==== Materials provided

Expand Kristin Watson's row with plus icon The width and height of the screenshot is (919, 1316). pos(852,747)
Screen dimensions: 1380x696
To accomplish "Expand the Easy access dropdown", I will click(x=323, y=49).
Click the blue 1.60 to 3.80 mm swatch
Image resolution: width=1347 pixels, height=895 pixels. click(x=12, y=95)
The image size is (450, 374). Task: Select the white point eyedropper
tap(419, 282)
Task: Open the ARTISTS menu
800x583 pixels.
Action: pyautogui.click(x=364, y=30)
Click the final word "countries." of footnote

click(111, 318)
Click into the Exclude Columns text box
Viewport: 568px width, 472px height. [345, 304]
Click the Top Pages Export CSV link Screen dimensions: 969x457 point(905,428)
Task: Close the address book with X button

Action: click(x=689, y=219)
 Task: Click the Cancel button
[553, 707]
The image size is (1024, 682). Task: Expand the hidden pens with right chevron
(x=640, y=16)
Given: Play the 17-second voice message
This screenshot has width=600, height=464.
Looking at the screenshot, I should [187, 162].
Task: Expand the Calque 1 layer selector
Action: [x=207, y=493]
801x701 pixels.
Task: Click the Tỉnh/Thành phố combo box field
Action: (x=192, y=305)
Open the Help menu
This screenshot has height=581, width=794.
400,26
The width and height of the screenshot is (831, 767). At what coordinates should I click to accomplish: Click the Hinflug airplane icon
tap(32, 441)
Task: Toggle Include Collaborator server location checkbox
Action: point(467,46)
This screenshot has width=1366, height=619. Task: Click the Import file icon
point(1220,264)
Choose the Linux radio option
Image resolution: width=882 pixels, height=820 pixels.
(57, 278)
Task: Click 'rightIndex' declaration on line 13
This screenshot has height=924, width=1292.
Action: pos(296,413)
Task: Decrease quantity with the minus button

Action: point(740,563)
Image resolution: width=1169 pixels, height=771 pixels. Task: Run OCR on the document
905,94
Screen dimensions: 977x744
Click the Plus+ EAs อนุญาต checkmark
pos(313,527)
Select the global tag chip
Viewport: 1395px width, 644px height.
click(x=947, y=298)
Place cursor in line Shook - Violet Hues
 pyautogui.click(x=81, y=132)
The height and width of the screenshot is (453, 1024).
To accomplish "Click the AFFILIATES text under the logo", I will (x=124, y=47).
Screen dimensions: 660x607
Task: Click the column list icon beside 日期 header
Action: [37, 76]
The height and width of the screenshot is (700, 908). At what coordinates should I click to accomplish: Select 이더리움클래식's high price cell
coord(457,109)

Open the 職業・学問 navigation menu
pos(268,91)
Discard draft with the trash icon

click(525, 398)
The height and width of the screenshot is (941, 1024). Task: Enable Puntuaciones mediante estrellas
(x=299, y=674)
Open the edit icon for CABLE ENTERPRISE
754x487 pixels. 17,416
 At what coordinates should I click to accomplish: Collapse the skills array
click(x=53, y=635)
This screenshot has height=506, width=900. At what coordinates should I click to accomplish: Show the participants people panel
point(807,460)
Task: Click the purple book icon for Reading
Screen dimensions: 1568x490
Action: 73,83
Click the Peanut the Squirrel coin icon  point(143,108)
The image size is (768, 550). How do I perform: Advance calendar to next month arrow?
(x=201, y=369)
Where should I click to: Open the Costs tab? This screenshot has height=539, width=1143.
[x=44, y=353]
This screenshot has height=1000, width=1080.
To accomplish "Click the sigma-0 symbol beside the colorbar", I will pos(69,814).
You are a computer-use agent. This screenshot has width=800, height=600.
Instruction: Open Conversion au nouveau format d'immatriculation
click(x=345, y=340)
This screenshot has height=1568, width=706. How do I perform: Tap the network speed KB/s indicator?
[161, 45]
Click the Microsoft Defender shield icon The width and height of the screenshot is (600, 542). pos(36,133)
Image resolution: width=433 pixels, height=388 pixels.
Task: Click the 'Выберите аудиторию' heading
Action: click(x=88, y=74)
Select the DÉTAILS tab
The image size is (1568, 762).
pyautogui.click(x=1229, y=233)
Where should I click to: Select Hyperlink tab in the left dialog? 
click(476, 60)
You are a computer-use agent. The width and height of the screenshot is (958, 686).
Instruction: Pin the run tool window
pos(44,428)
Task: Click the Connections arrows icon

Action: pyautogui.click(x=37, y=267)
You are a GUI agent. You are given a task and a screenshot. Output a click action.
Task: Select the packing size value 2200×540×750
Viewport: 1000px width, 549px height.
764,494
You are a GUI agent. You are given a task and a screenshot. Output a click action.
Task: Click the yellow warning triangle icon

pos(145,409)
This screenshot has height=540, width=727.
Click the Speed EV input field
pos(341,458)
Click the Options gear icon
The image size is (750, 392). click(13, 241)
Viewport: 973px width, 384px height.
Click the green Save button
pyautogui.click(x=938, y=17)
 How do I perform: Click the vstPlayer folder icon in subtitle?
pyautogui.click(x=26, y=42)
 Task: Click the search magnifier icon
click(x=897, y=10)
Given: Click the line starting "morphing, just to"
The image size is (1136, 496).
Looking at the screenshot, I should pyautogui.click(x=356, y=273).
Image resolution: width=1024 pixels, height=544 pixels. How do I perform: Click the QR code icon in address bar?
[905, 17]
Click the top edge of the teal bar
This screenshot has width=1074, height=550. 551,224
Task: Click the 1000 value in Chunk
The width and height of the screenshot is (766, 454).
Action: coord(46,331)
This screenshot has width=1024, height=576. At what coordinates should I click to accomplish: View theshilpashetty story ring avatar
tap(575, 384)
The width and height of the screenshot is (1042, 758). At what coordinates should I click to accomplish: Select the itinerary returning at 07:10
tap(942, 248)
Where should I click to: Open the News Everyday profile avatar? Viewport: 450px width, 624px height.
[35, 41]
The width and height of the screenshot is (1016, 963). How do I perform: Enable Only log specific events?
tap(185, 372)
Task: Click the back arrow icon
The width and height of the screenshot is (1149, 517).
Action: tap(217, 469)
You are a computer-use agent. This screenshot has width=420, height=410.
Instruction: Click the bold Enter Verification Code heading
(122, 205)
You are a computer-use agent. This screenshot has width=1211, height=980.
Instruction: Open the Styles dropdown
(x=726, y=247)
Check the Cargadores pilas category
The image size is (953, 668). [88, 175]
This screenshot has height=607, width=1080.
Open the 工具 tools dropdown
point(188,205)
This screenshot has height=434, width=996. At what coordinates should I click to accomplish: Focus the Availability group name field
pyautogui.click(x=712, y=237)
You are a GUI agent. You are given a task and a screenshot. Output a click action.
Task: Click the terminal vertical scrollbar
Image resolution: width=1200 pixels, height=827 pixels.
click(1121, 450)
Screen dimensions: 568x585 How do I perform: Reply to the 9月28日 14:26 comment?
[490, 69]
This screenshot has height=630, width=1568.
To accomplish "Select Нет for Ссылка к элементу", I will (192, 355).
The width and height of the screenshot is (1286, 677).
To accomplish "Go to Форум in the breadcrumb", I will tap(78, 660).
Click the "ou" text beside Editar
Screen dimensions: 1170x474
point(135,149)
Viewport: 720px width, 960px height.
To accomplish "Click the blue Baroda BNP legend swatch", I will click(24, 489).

========

[Your objective]
The lines to reproduce run from the one that contains "Image resolution: width=1200" through the last line above; copy them exactly.

[Answer to this problem]
Image resolution: width=1200 pixels, height=827 pixels.
click(1121, 450)
Screen dimensions: 568x585 How do I perform: Reply to the 9月28日 14:26 comment?
[490, 69]
This screenshot has height=630, width=1568.
To accomplish "Select Нет for Ссылка к элементу", I will (192, 355).
The width and height of the screenshot is (1286, 677).
To accomplish "Go to Форум in the breadcrumb", I will tap(78, 660).
Click the "ou" text beside Editar
Screen dimensions: 1170x474
point(135,149)
Viewport: 720px width, 960px height.
To accomplish "Click the blue Baroda BNP legend swatch", I will click(24, 489).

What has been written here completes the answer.